[Start of section]
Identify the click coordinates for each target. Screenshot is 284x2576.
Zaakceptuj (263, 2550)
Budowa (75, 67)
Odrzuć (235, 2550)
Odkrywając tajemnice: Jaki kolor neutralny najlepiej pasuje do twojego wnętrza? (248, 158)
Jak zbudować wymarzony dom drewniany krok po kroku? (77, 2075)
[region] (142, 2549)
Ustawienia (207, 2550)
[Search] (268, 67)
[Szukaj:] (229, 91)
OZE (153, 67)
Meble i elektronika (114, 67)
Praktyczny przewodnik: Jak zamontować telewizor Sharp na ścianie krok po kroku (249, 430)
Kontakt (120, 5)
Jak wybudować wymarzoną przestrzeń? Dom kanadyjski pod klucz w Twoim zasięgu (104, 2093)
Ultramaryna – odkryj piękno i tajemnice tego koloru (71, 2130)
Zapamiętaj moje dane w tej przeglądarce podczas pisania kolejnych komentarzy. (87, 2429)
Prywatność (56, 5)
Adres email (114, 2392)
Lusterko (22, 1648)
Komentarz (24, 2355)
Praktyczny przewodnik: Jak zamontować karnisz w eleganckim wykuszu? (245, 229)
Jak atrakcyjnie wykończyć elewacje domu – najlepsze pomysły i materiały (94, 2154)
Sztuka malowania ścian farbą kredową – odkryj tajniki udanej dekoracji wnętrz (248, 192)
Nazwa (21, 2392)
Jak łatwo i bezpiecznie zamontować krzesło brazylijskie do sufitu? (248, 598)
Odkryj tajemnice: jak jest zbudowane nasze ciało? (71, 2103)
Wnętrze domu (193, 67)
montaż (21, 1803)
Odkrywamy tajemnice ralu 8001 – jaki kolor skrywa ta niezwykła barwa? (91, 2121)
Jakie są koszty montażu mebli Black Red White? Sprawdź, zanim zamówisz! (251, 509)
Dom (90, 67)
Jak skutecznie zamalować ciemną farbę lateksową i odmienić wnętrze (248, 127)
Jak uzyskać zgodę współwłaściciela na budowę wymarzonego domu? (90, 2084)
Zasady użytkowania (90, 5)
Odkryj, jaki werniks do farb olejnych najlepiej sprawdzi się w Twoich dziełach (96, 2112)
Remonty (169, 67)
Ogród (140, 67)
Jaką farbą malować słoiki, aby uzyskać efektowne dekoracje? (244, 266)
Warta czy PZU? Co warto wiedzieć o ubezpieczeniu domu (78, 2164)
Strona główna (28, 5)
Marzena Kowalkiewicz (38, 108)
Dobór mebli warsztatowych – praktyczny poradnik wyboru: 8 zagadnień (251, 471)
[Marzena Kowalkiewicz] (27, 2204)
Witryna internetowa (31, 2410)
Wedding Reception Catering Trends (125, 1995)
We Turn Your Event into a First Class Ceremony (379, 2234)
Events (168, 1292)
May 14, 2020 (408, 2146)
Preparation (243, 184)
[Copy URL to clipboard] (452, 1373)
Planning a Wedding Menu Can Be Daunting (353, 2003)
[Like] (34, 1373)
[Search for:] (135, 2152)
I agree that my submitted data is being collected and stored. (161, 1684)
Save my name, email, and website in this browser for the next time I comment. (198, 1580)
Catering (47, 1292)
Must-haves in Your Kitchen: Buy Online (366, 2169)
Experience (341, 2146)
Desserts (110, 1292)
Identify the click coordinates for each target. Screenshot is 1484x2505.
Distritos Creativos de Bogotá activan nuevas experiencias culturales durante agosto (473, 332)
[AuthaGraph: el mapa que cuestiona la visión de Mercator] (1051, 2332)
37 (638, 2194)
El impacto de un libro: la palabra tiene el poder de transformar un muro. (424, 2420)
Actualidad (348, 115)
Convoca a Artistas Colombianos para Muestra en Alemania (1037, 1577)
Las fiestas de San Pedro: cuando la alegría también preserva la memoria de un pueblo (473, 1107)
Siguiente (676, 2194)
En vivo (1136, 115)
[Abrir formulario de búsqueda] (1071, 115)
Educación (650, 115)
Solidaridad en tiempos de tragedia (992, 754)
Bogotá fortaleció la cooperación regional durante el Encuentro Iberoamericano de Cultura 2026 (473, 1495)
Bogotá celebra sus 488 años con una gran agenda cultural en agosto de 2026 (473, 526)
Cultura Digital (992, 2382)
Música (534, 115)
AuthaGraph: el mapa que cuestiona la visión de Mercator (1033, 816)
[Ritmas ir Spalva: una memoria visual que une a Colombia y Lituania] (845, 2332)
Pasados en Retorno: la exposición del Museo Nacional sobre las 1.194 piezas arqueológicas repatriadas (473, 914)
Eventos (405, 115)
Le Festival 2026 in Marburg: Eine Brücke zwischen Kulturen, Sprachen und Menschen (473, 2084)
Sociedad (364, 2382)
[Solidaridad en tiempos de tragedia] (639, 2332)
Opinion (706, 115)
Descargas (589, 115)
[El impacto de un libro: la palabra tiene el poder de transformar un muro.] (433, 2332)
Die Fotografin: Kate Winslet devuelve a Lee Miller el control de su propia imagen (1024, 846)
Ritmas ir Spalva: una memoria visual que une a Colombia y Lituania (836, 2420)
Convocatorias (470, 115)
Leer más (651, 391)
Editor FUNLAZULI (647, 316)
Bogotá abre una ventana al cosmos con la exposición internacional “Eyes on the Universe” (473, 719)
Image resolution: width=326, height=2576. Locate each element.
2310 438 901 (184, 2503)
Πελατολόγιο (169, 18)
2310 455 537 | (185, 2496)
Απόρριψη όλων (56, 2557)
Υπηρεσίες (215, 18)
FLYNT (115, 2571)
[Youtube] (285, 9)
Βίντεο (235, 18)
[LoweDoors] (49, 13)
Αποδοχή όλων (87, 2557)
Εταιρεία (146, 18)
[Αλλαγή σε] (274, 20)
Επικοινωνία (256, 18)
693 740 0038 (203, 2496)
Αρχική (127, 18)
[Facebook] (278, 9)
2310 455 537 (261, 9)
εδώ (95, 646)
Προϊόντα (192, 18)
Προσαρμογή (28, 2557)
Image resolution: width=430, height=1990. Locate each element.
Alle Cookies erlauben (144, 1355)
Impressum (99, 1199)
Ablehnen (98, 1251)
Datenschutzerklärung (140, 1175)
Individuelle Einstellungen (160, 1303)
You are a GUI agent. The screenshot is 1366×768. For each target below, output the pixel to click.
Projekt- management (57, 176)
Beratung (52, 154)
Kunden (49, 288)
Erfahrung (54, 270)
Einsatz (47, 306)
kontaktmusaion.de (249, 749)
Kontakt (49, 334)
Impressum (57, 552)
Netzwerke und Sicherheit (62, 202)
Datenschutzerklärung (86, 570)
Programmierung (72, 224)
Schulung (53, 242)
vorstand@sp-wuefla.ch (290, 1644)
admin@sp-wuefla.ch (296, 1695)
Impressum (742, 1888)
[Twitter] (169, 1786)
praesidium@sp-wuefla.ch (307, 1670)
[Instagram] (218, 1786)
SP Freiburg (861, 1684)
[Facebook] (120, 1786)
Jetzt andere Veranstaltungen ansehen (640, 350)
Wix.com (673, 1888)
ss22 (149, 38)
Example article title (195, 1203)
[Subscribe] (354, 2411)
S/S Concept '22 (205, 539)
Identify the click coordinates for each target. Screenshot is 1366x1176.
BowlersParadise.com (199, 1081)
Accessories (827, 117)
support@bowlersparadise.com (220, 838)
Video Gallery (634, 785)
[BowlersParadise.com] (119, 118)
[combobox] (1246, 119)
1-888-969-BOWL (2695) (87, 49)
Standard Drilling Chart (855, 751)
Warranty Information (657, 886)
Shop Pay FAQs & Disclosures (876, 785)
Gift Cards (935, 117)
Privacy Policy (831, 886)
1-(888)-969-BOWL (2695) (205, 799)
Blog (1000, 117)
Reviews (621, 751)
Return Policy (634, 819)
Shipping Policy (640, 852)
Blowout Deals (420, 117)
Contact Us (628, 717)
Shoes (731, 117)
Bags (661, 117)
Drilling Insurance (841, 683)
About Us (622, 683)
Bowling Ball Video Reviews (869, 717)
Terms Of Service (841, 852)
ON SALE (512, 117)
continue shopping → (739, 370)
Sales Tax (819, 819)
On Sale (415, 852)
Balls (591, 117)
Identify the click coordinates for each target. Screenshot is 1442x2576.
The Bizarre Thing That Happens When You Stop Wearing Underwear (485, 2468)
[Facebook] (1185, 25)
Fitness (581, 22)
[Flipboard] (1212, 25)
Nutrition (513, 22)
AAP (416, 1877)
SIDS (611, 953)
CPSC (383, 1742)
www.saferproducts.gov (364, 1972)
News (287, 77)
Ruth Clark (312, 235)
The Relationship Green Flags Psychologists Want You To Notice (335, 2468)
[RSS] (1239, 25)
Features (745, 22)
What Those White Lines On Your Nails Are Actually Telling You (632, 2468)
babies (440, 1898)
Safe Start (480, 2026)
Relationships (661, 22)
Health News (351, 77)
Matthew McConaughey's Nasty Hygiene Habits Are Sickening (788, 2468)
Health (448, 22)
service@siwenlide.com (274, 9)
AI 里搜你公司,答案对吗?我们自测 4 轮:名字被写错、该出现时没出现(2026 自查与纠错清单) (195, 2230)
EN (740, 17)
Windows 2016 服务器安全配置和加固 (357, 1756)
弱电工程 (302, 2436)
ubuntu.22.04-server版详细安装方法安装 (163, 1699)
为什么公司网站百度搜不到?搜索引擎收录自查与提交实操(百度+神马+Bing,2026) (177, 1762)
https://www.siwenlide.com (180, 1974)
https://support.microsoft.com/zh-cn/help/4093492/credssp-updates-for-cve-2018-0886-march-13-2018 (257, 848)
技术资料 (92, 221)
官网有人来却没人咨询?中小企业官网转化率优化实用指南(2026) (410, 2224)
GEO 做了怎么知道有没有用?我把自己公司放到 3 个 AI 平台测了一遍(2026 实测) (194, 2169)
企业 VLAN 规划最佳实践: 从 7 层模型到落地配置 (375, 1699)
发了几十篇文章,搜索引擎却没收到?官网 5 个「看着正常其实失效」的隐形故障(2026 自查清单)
[End of section]
_The problem_
Looking at the records above, work out how many lines include the word "Reviews", then give that number by itself.

_Response_
2